Both state and federal governments have strong policies favoring arbitration. See Green Tree Fin. Corp. v. Randolph, 531 U.S. 79, 89-90, 121 S.Ct. 513, 148 L.Ed.2d 373 (2000); Eden Land Corp. v. Minn-Kota Excavating, Inc., 302 Minn. 529, 223 N.W.2d 658, 659 (1974). Questions of arbitration are governed by the Federal Arbitration Act (or "FAA"), 9 U.S.C. § 1 et seq. (1999). The FAA was enacted to "reverse the longstanding judicial hostility to arbitration agreements" and treat arbitration agreements like any other contract. Green Tree, 531 U.S. at 89, 121 S.Ct. 513. Minnesota has adopted very similar—but not identical—statutory language concerning the validity of arbitration agreements. See Minn.Stat. § 572.08 (2004).6 To the extent there is any conflict between the state and federal statutes, federal law preempts Minnesota law. Onvoy, Inc. v. SHAL, LLC, 669 N.W.2d 344, 351 (Minn.2003).

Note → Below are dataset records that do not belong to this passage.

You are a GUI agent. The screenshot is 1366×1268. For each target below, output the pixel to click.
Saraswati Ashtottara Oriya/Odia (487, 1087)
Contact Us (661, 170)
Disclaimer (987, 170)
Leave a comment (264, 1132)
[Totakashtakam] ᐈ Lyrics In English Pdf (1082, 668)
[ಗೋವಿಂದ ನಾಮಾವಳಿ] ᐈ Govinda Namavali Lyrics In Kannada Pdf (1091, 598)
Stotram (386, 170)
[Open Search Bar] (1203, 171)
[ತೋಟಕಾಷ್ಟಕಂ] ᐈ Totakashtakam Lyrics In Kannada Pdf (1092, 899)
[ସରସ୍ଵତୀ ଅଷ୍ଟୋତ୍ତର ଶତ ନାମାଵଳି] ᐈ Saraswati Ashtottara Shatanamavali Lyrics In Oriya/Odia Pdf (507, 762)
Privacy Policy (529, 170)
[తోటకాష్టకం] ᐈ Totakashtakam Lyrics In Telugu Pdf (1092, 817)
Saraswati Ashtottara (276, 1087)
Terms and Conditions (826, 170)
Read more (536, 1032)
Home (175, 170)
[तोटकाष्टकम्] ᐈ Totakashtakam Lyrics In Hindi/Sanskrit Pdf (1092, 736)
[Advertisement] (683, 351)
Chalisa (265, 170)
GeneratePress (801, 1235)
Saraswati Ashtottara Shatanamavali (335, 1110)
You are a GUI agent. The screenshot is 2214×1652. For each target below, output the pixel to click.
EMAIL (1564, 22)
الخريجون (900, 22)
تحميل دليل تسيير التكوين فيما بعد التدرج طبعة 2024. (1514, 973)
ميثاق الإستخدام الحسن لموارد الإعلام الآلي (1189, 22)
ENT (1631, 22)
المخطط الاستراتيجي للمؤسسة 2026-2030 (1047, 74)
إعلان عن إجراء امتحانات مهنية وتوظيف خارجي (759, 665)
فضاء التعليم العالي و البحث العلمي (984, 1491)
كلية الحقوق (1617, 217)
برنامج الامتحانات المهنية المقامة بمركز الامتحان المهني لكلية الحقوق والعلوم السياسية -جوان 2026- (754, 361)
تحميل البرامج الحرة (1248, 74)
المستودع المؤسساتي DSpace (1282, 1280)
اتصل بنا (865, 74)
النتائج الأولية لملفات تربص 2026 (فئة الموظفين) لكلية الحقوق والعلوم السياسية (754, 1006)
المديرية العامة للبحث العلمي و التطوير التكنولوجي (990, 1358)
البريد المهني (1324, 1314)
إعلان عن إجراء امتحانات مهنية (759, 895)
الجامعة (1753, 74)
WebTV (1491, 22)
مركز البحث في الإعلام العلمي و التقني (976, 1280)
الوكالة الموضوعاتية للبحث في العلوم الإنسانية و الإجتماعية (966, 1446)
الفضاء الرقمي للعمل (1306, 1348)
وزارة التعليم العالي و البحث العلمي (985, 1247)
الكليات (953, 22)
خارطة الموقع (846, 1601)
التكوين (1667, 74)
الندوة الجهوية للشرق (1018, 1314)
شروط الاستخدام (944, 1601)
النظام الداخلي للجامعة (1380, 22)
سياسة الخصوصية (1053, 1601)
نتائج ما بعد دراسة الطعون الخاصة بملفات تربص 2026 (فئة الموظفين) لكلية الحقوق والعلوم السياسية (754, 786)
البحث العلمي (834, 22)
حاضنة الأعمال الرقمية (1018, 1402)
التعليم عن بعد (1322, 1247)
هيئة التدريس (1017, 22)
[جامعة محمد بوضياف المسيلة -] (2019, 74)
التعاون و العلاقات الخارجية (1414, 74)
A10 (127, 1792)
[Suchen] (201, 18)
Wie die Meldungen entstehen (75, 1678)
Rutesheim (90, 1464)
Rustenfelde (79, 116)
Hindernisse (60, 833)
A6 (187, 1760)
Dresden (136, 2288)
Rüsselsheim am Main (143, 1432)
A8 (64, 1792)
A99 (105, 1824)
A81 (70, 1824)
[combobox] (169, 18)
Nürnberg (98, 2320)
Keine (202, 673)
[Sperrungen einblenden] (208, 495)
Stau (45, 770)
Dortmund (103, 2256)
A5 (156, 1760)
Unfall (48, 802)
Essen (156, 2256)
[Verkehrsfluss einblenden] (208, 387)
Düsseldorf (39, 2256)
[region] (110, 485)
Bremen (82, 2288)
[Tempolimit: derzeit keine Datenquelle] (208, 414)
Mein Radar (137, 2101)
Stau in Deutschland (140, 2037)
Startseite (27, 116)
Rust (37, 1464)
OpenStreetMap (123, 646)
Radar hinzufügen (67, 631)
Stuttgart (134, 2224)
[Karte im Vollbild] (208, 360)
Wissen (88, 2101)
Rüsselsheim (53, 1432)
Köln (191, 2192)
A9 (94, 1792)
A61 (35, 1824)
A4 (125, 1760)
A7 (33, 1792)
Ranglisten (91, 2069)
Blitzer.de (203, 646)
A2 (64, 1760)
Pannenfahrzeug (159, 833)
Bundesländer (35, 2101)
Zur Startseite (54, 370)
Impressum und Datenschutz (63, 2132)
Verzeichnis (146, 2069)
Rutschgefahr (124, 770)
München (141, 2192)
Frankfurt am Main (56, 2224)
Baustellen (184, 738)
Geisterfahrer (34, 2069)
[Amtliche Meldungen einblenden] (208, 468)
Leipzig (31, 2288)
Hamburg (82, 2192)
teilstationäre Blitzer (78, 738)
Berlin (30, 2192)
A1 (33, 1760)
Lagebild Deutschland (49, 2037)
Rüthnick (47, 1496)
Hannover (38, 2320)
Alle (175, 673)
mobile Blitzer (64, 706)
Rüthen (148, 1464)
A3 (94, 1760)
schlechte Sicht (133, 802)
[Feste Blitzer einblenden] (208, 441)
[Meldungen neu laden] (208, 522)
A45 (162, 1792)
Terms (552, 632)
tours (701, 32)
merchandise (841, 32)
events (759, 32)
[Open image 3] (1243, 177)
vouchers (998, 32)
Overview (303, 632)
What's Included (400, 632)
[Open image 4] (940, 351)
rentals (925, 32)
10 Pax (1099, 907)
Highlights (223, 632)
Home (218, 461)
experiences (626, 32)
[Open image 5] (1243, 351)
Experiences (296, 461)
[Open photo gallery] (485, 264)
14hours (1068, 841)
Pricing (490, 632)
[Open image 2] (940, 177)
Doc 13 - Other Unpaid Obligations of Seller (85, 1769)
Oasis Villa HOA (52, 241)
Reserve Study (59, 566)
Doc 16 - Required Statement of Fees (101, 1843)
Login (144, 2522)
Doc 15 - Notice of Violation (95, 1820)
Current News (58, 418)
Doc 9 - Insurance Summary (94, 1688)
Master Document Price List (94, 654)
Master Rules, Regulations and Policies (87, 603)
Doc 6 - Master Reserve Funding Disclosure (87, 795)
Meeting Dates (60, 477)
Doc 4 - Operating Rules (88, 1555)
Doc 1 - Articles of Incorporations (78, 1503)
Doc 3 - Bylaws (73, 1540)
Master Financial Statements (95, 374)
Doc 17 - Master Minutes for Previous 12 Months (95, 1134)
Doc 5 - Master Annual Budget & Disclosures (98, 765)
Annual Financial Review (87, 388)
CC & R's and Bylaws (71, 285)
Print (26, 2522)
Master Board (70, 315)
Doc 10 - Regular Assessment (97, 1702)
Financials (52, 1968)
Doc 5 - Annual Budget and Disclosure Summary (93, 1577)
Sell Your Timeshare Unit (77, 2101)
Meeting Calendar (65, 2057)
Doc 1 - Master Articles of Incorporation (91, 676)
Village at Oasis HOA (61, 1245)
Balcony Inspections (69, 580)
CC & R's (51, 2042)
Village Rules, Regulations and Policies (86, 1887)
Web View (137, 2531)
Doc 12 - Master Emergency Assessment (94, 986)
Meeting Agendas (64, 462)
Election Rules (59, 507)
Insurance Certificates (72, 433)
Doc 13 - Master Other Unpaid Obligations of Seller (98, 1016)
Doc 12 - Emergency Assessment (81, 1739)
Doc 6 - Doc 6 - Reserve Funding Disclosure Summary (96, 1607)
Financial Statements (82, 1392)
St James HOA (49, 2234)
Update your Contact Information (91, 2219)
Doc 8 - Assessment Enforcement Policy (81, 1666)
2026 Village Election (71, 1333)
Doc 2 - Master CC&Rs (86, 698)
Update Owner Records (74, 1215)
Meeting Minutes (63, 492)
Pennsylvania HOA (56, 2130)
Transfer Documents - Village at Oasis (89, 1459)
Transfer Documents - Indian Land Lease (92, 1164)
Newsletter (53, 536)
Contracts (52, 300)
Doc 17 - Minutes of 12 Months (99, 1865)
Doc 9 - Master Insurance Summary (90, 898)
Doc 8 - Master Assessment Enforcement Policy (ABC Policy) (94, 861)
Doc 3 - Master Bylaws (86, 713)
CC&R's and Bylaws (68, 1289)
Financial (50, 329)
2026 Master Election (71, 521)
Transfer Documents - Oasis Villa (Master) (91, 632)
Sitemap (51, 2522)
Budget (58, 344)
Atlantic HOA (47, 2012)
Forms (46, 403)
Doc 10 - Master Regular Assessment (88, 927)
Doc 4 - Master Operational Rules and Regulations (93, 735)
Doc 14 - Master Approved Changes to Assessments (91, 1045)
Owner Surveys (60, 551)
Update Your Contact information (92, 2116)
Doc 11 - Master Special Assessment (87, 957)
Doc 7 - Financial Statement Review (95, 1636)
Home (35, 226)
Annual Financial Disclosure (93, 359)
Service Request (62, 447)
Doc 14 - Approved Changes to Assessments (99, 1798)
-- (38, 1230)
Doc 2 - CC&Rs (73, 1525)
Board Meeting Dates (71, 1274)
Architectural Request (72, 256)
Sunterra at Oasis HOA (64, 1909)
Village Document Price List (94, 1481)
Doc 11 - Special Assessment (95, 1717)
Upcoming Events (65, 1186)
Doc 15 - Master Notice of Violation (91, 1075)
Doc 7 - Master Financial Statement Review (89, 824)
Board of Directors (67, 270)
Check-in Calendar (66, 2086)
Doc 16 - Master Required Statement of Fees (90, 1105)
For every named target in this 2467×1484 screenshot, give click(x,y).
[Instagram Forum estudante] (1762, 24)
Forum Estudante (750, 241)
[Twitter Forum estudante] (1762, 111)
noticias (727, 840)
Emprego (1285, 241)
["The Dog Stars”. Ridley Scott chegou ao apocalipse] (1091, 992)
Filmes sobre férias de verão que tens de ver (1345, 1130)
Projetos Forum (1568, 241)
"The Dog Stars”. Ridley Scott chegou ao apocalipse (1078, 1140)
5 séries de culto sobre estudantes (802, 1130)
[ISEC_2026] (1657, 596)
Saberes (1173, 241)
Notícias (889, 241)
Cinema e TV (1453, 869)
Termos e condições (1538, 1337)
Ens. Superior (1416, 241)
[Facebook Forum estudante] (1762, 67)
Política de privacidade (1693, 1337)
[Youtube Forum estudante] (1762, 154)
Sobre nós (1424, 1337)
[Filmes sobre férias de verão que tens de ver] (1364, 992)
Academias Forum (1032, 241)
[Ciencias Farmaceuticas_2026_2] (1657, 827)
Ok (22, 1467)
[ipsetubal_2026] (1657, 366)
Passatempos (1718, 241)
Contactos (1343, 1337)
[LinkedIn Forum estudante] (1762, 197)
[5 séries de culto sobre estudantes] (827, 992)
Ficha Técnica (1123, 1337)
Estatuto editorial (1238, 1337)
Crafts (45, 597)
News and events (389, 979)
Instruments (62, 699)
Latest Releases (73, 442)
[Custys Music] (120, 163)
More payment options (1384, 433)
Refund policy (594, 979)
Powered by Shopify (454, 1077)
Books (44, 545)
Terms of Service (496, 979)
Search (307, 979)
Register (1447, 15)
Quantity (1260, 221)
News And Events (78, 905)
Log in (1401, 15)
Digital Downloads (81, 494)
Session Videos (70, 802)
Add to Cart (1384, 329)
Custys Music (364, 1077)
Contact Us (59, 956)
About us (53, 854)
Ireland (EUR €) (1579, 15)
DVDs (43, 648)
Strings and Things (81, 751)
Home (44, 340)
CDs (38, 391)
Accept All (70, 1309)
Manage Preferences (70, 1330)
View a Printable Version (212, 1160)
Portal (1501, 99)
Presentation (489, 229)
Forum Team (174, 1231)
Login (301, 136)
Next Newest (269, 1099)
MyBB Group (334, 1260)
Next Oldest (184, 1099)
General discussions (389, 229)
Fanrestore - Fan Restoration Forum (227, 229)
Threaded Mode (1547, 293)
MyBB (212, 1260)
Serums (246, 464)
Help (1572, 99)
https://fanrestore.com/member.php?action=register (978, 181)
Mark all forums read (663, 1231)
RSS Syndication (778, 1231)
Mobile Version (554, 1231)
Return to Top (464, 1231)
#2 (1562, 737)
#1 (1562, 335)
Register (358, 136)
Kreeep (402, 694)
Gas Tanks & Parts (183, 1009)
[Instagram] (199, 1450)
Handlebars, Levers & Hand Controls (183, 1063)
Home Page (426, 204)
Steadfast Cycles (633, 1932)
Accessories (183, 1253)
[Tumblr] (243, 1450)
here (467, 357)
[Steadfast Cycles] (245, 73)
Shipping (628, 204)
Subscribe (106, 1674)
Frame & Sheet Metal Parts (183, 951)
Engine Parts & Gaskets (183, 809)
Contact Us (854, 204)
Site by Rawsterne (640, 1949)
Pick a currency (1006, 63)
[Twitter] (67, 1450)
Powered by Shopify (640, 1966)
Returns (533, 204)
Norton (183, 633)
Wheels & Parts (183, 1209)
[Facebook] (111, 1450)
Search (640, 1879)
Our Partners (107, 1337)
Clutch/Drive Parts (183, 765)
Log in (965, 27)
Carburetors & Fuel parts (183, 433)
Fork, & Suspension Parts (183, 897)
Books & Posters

Under the Federal Arbitration Act, a court will enforce an arbitration agreement unless a party can show it will not be able to vindicate its rights in the arbitral forum. Green Tree, 531 U.S. at 90, 121 S.Ct. 513. The Supreme Court has extended this policy to claims arising under specific antidiscrimination statutes which are intended to "further important social policies." See Gilmer v. Interstate/Johnson Lane Corp., 500 U.S. 20, 27, 111 S.Ct. 1647, 114 L.Ed.2d 26 (1991) (holding Age Discrimination in Employment Act claims are arbitrable). A party wishing to avoid arbitration must show that "Congress intended to preclude a waiver of judicial remedies for the statutory rights at issue." Id.